Hypocrisy in America is having your sports league celebrate “Pride Month”, but potentially punishing players for protesting with ‘Black Lives Matter’ on their shirts. Hypocrisy in America is wearing “I Am Darren Wilson” shirts to a St. Louis Cardinals game, but being outraged when four St. Louis Rams come out in pre-game intros in solidarity with their hands up. Hypocrisy in America is demonizing Nate Parker as a rapist for a case he was acquitted in 17 years ago right around the time of his release of his movie about revolutionary Nat Turner (which is sure to make white folks in America cringe and uncomfortable), but seeing Brock Turner be caught by two men raping a woman, found guilty, but only sentenced to six months in jail and only doing three months because of the judge being fearful of the “impact” it would have his life. Hypocrisy in America is cannabis being legalized in states and rich white men making money in enterprises off of a plant that has landed Blacks and Hispanics in jail disproportionately more and for longer sentences to whites who committed the same crime.

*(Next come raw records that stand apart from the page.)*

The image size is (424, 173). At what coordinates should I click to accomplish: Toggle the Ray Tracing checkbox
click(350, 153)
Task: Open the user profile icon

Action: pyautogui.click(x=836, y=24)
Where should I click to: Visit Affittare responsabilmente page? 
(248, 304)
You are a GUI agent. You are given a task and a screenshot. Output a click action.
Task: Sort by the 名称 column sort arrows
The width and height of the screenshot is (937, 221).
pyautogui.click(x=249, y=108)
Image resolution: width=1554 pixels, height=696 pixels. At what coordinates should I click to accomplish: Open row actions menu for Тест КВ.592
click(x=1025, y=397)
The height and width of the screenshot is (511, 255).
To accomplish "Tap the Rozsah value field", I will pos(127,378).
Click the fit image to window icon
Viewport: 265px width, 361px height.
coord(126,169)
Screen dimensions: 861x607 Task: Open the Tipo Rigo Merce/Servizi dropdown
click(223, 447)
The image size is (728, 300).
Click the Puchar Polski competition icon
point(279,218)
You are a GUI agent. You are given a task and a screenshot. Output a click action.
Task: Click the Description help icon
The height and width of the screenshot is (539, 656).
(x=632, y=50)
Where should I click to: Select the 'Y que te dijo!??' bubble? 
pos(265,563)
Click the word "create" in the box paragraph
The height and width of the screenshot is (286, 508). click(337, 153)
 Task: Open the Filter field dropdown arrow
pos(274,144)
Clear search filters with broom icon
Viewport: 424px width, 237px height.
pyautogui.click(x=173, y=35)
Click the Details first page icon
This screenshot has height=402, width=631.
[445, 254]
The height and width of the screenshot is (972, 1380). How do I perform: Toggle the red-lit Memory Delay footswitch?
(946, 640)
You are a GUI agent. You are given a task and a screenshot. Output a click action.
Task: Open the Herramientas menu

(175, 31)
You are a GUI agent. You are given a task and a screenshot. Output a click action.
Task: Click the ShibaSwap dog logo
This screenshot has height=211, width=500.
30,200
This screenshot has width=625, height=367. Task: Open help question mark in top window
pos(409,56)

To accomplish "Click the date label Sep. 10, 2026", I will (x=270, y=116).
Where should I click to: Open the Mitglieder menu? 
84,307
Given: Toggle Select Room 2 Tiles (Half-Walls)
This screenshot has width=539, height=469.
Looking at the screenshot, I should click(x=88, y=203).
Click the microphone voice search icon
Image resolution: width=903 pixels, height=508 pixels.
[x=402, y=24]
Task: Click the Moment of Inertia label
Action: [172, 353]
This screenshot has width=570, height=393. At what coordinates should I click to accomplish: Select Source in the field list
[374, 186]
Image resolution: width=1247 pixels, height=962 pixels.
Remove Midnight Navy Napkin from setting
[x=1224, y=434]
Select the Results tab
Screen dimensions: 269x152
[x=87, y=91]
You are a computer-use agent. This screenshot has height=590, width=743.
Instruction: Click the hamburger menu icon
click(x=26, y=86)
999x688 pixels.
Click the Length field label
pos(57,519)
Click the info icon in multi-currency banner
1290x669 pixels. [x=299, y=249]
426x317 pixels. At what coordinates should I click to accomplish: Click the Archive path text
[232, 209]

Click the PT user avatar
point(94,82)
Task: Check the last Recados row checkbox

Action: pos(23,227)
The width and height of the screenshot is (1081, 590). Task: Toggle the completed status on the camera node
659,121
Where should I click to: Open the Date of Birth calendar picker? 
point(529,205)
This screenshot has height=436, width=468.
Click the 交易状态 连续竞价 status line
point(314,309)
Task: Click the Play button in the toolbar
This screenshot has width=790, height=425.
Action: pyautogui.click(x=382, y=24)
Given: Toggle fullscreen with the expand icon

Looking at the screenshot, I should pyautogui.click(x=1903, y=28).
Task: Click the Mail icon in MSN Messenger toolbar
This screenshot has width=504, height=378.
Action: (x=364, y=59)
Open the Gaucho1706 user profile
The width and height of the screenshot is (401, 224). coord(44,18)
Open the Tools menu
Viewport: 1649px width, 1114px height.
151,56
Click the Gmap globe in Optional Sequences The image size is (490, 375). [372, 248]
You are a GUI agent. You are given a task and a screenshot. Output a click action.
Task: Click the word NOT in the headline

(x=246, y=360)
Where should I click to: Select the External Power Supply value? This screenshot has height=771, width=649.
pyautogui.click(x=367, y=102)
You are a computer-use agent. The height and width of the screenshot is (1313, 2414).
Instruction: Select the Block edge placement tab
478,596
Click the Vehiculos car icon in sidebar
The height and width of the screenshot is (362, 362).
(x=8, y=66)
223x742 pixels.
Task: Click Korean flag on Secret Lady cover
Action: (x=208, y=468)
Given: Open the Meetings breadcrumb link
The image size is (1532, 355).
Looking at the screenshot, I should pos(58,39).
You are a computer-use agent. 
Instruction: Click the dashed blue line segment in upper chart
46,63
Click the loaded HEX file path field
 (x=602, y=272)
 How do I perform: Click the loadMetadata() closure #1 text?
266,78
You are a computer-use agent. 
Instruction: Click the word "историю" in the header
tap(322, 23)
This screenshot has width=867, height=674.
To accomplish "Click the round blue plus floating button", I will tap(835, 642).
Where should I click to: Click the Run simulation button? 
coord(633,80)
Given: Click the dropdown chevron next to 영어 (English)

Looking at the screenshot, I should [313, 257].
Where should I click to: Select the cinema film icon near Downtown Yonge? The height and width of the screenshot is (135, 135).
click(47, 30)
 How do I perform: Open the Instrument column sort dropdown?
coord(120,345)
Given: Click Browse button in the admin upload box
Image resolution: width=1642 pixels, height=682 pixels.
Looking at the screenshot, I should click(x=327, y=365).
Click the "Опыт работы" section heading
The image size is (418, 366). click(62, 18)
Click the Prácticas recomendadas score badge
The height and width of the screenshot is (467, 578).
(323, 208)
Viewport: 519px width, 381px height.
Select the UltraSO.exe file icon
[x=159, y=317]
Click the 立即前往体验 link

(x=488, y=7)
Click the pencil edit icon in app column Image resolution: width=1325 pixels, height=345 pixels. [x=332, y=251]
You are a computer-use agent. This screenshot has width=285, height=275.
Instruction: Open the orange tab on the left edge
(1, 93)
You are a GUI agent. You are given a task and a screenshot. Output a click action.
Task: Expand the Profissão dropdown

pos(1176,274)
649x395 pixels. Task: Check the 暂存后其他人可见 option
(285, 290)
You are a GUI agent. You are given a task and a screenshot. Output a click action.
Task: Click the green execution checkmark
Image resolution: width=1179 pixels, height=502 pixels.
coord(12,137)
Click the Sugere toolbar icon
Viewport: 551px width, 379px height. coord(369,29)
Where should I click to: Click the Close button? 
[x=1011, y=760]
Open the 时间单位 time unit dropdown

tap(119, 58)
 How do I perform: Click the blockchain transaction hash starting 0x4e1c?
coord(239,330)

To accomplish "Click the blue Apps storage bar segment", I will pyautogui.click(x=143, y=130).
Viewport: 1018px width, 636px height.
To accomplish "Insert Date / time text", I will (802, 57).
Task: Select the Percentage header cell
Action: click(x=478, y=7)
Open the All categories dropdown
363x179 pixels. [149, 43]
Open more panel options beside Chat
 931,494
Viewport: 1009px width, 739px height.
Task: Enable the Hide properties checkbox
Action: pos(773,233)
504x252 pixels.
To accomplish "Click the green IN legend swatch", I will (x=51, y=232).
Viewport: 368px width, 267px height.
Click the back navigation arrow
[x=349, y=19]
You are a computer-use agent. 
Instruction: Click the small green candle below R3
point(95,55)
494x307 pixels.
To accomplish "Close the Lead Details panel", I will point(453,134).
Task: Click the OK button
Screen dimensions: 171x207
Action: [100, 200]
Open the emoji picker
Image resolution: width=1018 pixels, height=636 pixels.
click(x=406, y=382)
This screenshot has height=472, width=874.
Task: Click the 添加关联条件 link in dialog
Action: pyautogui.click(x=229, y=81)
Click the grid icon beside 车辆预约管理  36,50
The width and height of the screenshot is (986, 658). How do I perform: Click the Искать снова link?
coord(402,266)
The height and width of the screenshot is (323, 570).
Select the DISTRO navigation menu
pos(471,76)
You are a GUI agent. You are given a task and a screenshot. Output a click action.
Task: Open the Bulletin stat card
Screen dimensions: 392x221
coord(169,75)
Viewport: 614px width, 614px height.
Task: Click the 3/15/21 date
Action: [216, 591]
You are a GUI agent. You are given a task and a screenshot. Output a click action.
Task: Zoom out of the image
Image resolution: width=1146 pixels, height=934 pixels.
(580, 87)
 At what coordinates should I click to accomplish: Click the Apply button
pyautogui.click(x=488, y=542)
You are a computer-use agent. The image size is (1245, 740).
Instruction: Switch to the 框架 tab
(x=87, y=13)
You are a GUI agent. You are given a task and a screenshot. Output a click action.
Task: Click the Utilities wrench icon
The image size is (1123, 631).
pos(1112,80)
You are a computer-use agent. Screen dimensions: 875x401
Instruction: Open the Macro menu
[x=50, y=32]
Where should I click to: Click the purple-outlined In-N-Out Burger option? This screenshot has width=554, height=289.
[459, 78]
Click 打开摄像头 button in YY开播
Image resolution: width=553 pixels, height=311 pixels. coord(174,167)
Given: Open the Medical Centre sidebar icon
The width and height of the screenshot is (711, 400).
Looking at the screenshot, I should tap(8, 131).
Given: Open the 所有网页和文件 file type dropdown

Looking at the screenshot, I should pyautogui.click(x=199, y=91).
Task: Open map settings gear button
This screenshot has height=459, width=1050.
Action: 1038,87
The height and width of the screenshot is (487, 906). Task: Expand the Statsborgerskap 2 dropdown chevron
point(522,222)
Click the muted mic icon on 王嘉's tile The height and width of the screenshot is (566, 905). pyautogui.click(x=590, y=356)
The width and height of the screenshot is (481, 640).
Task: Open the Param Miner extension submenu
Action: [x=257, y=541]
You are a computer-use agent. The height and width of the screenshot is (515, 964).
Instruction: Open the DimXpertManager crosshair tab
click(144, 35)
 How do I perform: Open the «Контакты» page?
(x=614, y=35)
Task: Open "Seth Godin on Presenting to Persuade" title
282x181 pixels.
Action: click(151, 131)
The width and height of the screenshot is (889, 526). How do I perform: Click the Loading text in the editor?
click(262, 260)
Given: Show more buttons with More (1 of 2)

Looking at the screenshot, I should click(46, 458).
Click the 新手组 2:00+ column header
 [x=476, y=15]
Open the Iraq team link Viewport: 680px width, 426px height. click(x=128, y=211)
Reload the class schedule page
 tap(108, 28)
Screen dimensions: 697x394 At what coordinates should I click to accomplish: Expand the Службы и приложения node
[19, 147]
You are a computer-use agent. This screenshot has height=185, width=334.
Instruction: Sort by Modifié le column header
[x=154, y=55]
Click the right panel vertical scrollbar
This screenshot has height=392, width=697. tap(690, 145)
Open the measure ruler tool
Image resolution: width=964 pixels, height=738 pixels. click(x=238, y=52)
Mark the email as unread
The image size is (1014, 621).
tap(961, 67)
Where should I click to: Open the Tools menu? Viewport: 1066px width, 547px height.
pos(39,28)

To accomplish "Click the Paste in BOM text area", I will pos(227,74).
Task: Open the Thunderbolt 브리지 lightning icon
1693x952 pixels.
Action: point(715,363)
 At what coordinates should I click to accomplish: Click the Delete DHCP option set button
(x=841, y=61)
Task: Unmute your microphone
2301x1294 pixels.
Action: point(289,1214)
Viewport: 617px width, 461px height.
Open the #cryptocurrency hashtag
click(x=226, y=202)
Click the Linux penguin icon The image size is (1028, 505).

Hypocrisy in America is feeding law enforcement the night after a riot to thank them for their service, but ignoring the thousands of school children in the same city who were out of school and depended on the free lunch program to eat. It’s criticizing Gabby Douglas for not putting her hand over her heart during the anthem but was silent when Ryan Crouser and Joe Kovacs did the same. It’s blasting Antonio Cromartie for his numerous kids, but says nothing of Tom Brady and his multiple children by two different women-including leaving the mother of his firstborn for his current wife and mother of his second child. It’s painting John Chaney as a curmudgeon, but Bill Belicheck as a genius. It’s characterizing Ryan Lochte as a kid who made a mistake, who could lose his sponsors one day, but gain sponsors and a spot on Dancing With The Stars the next day, but labeling Colin Kaepernick as a problem.
Most of all, America hates mirrors. It hates to look in it and see the ugly visage that stares back: flaws blemishes and all. And it refuses to acknowledge it. In this election cycle where the two main parties in this country are fighting for the black vote, they have shown in their unique way that they don’t care about black people at all. Whether it’s Confederate flags at a conservative rally or ignoring the issues in lieu of running out the clock until November for the party that claims to be the “party of inclusion.”
Herein, lies the problem. Unless America is willing to actually deal with the problems that the Kaepernicks, Hodges, Robersons, Abdul-Raufs, Browns, Abdul-Jabbars and many others point out, we’ll continue to have the same conversations.
After a while, people will get tired of talking. And that could be bad news for a lot of people.